白木希端着碗坐下,笑道,“虽然我父母待我薄情,我倒是蛮喜欢他们给我的名字。”

男子接过碗筷后,沉默了一会儿。

白木希有些奇怪,通个姓名也要想很久吗?如果不想说真名,随便说个假名也好啊,一直哎哎的喊,他觉得怪不好的。

他正想着,男子缓缓道:“齐铭。”

白木希立刻道:“哪个铭?”

男子低垂的目光扫过自己伤痕累累的手背,语气浮现出一丝讥讽:“铭记的铭。”

白木希看看他,又看看他的手,总觉得这个人阴阴沉沉的,身上好似藏了太多事,就没敢再多说话,乖乖低头吃饭。

吃罢饭后,白木希便兴冲冲跑去柜子里拿出自己正在用的那盒的珍珠膏,然后来到齐铭面前,要他把头发撩开,给他脸上抹。

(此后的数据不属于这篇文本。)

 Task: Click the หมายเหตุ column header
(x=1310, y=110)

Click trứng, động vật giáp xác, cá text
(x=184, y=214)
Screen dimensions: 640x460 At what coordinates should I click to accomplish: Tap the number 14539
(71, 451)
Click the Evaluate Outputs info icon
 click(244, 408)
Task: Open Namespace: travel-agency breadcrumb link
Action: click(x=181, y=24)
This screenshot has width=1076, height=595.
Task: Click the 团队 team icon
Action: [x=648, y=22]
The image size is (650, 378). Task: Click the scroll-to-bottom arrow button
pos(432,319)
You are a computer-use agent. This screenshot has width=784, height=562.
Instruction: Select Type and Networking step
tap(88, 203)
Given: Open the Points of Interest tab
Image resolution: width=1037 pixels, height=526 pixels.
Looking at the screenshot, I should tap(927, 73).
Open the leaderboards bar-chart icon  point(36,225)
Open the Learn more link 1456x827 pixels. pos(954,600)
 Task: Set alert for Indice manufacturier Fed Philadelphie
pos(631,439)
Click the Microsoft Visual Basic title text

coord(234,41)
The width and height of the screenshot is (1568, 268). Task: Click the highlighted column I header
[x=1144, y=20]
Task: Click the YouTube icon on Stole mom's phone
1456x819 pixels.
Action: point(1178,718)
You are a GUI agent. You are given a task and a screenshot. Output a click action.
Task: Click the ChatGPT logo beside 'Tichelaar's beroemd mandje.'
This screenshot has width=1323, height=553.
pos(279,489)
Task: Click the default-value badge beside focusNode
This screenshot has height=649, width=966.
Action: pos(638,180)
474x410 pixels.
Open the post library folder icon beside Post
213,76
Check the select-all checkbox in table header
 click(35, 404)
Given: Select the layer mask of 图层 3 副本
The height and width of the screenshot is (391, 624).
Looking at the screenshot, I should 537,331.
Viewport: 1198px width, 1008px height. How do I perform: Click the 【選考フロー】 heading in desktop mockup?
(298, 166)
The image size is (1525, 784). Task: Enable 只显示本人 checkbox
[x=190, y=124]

齐铭有些抗拒,没明白为什么突然要抹这个东西,这盒子看着不是姑娘家用的脂粉吗。

白木希理所应当道:“昨晚咱们说好了呀,我给你抹这个珍珠膏,看能不能把你的伤疤消去一些,这个很好用的,我的就没了。”

齐铭茫然的想,他当时答应了?

白木希就当他答应了,不由分说的就要往他脸上涂,齐铭被涂得连连后退,他半辈子都没有往脸上涂任何东西,那又凉又滑腻的感觉别提多怪异了,只是他一后退,白木希就拉着他的手臂往回拽,一副非涂不可的架势,齐铭挣扎了几次后,非但没挣扎开,反而令两个人的距离越来越近。

抬眼就能看到白木希又长又密的睫毛。

齐铭不得不老实下来。

于是安慰自己,无所谓了,涂就涂吧。

这辈子什么没经历过,不就是涂脂抹粉吗,他这辈子还没抹过这些东西,就当尝个鲜了。

冰冰凉凉的珍珠膏涂在脸上,香味直往鼻子里钻,初时有些怪,久了也就勉强习惯了,待白木希将他脸上所有的伤痕都仔仔细细的涂遍以后,已经过了好半天,白木希的胳膊酸,齐铭的脖子也不好受。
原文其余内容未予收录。